TASK DIRECTIONS: Report every line of the listing below that contains the word "dimensions".

** Start of SUPPLIED MATERIAL **

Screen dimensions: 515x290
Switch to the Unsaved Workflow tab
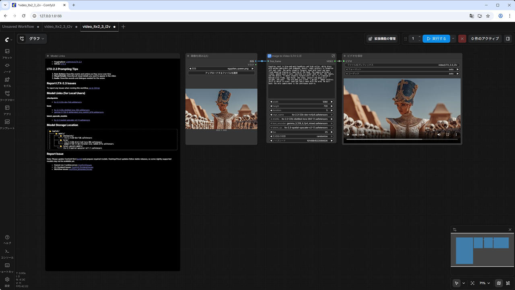18,27
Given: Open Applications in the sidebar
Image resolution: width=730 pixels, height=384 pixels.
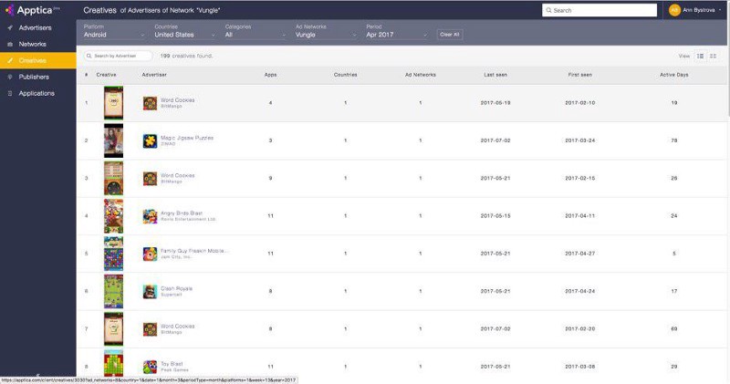Looking at the screenshot, I should 37,93.
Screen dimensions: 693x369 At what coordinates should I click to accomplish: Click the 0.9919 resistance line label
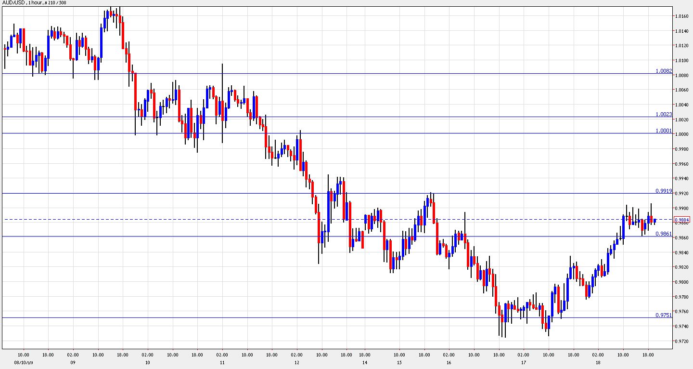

** End of SUPPLIED MATERIAL **

THE COMPLETED TASK:
Screen dimensions: 515x290
Screen dimensions: 693x369 At what coordinates should I click to accomplish: Click the 0.9919 resistance line label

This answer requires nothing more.